= EXTRACTED MATERIAL =
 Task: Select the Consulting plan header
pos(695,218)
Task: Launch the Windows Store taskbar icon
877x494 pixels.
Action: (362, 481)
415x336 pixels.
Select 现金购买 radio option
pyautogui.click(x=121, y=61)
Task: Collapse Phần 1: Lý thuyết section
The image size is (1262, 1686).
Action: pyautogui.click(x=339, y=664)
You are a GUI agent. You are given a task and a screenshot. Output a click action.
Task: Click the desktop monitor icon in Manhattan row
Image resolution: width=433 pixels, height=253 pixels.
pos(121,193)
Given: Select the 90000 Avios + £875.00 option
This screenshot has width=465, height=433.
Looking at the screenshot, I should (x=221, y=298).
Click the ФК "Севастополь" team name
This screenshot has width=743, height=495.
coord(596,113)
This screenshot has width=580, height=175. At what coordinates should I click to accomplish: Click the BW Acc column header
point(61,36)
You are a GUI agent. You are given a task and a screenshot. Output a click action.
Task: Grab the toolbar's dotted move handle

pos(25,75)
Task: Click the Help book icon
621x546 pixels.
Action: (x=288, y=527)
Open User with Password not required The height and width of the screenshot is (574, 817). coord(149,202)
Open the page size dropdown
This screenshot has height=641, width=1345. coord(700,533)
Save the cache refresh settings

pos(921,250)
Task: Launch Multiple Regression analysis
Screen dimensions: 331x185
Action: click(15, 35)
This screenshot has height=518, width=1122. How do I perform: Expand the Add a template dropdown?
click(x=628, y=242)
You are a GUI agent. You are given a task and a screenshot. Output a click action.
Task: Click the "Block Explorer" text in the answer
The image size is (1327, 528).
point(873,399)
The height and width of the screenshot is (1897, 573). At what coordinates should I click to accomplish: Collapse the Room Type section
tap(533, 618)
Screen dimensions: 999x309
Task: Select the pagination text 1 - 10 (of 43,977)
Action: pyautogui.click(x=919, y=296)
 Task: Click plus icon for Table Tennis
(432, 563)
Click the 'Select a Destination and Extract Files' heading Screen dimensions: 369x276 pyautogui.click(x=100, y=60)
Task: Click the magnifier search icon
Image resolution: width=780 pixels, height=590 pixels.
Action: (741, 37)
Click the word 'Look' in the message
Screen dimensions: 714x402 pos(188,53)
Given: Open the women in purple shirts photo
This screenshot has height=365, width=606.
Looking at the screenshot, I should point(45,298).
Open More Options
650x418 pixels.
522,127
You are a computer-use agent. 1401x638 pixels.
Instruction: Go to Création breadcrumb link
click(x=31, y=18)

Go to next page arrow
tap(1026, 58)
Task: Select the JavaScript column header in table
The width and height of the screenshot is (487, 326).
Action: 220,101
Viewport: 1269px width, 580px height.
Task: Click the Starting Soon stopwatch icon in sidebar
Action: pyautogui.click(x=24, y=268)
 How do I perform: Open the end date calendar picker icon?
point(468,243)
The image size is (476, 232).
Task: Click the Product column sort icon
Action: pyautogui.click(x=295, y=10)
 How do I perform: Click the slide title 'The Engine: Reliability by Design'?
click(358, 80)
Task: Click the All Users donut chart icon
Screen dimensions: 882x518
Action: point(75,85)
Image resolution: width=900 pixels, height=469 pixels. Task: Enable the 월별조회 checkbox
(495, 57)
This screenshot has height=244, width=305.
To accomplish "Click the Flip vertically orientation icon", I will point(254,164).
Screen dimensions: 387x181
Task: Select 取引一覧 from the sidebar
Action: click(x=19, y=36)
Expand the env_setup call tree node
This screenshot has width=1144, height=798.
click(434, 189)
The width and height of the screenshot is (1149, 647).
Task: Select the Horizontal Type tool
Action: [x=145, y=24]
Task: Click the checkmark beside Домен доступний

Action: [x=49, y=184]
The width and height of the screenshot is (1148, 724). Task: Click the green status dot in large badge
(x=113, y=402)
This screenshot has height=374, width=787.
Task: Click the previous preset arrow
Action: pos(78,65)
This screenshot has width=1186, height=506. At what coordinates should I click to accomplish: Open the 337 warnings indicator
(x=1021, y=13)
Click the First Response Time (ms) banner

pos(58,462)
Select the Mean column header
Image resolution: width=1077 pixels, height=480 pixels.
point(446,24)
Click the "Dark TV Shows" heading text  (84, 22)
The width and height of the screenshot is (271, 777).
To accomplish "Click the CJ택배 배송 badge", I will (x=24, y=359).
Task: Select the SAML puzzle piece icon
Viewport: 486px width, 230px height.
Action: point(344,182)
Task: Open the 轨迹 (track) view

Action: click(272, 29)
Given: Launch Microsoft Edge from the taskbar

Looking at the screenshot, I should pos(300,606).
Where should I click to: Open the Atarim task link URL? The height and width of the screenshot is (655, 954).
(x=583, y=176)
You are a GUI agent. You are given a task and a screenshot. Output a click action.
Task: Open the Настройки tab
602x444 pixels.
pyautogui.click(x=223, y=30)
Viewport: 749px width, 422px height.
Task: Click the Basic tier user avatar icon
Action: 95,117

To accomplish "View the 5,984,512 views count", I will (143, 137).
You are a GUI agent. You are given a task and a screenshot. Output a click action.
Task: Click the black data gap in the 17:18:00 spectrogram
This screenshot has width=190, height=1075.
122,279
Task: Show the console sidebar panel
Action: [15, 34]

= YOUR INSTRUCTIONS =
Determine how many lines of the material above contain "heading", and give that number with no other words.

= YOUR RESPONSE =
2